§ **Problem to solve**
Reproduce the lines below, switching each "dropdown" to "drop-down menu" and leaving everything else unchanged.

──────────────────────────────

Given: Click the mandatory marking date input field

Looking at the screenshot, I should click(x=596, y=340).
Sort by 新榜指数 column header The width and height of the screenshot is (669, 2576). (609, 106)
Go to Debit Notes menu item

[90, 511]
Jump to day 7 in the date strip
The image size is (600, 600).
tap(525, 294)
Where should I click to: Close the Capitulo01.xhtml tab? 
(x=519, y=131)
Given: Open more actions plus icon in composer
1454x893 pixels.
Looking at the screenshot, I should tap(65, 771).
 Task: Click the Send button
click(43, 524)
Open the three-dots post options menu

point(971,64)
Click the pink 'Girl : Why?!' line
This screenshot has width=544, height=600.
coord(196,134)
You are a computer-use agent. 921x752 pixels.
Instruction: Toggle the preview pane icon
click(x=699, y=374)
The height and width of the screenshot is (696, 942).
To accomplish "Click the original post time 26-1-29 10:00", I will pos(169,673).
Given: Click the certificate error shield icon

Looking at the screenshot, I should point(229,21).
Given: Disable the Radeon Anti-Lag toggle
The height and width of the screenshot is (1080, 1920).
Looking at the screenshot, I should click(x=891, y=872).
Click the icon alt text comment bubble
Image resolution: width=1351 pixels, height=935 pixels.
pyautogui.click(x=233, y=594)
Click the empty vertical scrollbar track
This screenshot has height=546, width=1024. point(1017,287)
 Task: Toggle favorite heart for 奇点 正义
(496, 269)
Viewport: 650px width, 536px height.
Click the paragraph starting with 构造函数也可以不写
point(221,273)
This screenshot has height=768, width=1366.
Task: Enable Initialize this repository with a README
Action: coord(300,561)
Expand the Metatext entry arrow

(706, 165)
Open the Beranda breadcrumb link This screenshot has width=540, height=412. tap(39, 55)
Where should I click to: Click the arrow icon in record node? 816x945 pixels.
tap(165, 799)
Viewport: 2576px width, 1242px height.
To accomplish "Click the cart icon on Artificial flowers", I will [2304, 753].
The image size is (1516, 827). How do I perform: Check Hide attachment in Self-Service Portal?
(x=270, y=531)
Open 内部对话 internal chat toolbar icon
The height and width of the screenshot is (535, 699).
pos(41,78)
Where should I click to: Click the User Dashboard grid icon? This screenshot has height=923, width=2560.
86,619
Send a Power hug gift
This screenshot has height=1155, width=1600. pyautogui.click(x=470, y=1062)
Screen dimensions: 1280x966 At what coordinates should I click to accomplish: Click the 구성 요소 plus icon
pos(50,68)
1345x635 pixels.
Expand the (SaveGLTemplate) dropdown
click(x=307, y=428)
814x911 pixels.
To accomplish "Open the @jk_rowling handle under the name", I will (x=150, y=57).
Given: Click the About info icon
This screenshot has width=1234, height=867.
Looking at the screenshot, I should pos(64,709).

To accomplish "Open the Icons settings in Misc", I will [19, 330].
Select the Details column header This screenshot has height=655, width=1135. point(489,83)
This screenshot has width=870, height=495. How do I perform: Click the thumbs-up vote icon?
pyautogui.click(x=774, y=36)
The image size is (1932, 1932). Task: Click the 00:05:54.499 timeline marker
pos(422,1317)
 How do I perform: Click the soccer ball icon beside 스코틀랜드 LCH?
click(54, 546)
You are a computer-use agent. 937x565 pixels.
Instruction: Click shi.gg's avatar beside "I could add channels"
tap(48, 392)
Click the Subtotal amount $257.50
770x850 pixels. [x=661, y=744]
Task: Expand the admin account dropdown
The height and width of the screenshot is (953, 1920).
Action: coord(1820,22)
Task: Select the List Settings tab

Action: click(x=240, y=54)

──────────────────────────────

§ **Complete answer**
Given: Click the mandatory marking date input field

Looking at the screenshot, I should click(x=596, y=340).
Sort by 新榜指数 column header The width and height of the screenshot is (669, 2576). (609, 106)
Go to Debit Notes menu item

[90, 511]
Jump to day 7 in the date strip
The image size is (600, 600).
tap(525, 294)
Where should I click to: Close the Capitulo01.xhtml tab? 
(x=519, y=131)
Given: Open more actions plus icon in composer
1454x893 pixels.
Looking at the screenshot, I should tap(65, 771).
 Task: Click the Send button
click(43, 524)
Open the three-dots post options menu

point(971,64)
Click the pink 'Girl : Why?!' line
This screenshot has width=544, height=600.
coord(196,134)
You are a computer-use agent. 921x752 pixels.
Instruction: Toggle the preview pane icon
click(x=699, y=374)
The height and width of the screenshot is (696, 942).
To accomplish "Click the original post time 26-1-29 10:00", I will pos(169,673).
Given: Click the certificate error shield icon

Looking at the screenshot, I should point(229,21).
Given: Disable the Radeon Anti-Lag toggle
The height and width of the screenshot is (1080, 1920).
Looking at the screenshot, I should click(x=891, y=872).
Click the icon alt text comment bubble
Image resolution: width=1351 pixels, height=935 pixels.
pyautogui.click(x=233, y=594)
Click the empty vertical scrollbar track
This screenshot has height=546, width=1024. point(1017,287)
 Task: Toggle favorite heart for 奇点 正义
(496, 269)
Viewport: 650px width, 536px height.
Click the paragraph starting with 构造函数也可以不写
point(221,273)
This screenshot has height=768, width=1366.
Task: Enable Initialize this repository with a README
Action: coord(300,561)
Expand the Metatext entry arrow

(706, 165)
Open the Beranda breadcrumb link This screenshot has width=540, height=412. tap(39, 55)
Where should I click to: Click the arrow icon in record node? 816x945 pixels.
tap(165, 799)
Viewport: 2576px width, 1242px height.
To accomplish "Click the cart icon on Artificial flowers", I will [2304, 753].
The image size is (1516, 827). How do I perform: Check Hide attachment in Self-Service Portal?
(x=270, y=531)
Open 内部对话 internal chat toolbar icon
The height and width of the screenshot is (535, 699).
pos(41,78)
Where should I click to: Click the User Dashboard grid icon? This screenshot has height=923, width=2560.
86,619
Send a Power hug gift
This screenshot has height=1155, width=1600. pyautogui.click(x=470, y=1062)
Screen dimensions: 1280x966 At what coordinates should I click to accomplish: Click the 구성 요소 plus icon
pos(50,68)
1345x635 pixels.
Expand the (SaveGLTemplate) drop-down menu
click(x=307, y=428)
814x911 pixels.
To accomplish "Open the @jk_rowling handle under the name", I will (x=150, y=57).
Given: Click the About info icon
This screenshot has width=1234, height=867.
Looking at the screenshot, I should pos(64,709).

To accomplish "Open the Icons settings in Misc", I will [19, 330].
Select the Details column header This screenshot has height=655, width=1135. point(489,83)
This screenshot has width=870, height=495. How do I perform: Click the thumbs-up vote icon?
pyautogui.click(x=774, y=36)
The image size is (1932, 1932). Task: Click the 00:05:54.499 timeline marker
pos(422,1317)
 How do I perform: Click the soccer ball icon beside 스코틀랜드 LCH?
click(54, 546)
You are a computer-use agent. 937x565 pixels.
Instruction: Click shi.gg's avatar beside "I could add channels"
tap(48, 392)
Click the Subtotal amount $257.50
770x850 pixels. [x=661, y=744]
Task: Expand the admin account drop-down menu
The height and width of the screenshot is (953, 1920).
Action: coord(1820,22)
Task: Select the List Settings tab

Action: click(x=240, y=54)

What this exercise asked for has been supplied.